No more than three minutes later, the mobile buzzed covertly. She glanced at the screen and grinned at the number of zeroes following the dollar sign displayed there. Then she slipped both the chip and her mobile into her suit, stuffed the backpack containing the janitor's disguise into an empty FedEx box, addressed the box to a letter drop in Rome, and stepped into the corridor. The door to Penzick's office was standing wide open, and she could see a cluster of security guards inside. A few of the other doors lining the hallway were open and the inhabitants of those offices were clustered in the hall, chatting quietly amongst themselves.
The thief turned and went through the secure door that led into the reception area. With a quick smile and a wave to the blonde behind the desk, the thief left Penzick Financial Services and headed back to the lifts.
When she arrived in the atrium, she paused briefly to deposit the FedEx package into the collection box and left the lobby. She descended to street level and shoved her way past the police and protesters, ignoring the venomous shouts hurled at her. She turned right once she passed the building and headed down an alley that ran alongside it.
She surfaced from the opposite end of the alley a few moments later and moved quickly across the street to the subway entrance at Broad and Exchange Place. She hopped aboard the J train headed towards Jamaica, Queens, and then onto a train that took her straight to JFK airport. Three hours later, she was sitting in a first class seat aboard an Air France red-eye flight to Rome's da Vinci airport, sipping champagne, and enjoying a quiet celebratory moment of being fifteen million dollars richer than she had been just hours before.
Chapter Two
The plane landed in Rome nine hours later, and the thief shed her chameleon skin, slipping comfortably back into her real identity, that of Aurelia Elam. Aurelia disembarked, collected her luggage, and hailed a taxi from the queue in front of the terminal. "Piazza di Santa Cecilia, per favore ," she said to the driver and settled back for the fifteen-minute ride to her own neighbourhood, the Trastevere rione .
The rione was located to the south-east of Vatican City, across the Tiber River from most of Rome. It was distinctly working-class and filled with ancient homes and narrow, winding, labyrinthine streets paved with cobblestones. It was a place where tourists didn't often venture and those who did, frequently got lost.

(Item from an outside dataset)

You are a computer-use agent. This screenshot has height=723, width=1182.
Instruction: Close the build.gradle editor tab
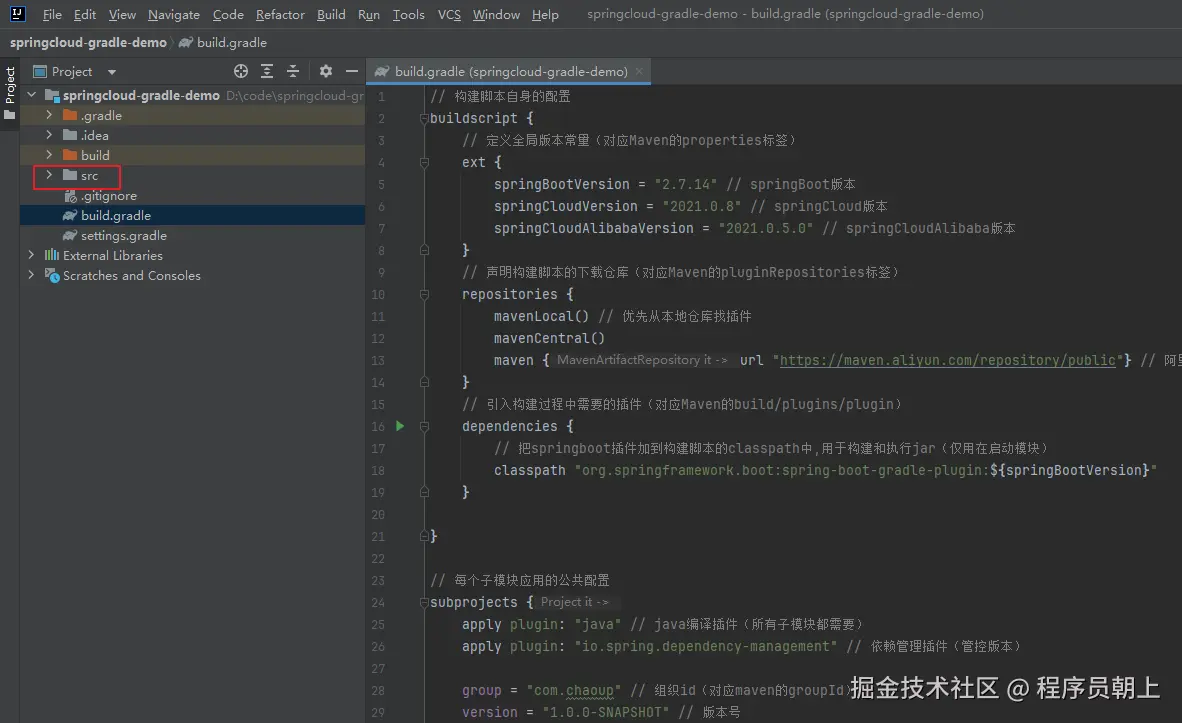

Aurelia had called it home for more than twenty years, first as a pre-pubescent pickpocket living in abandoned buildings, then as a thief-in-training while living with her mentor in a house at the foot of the Gianicolo Hill, and now as a thief-for-hire. She owned two entire city blocks across from the Santa Cecilia convent and church, as well as a nightclub and two restaurants in the more tourist-friendly area surrounding the Trevi Fountain and the Pantheon.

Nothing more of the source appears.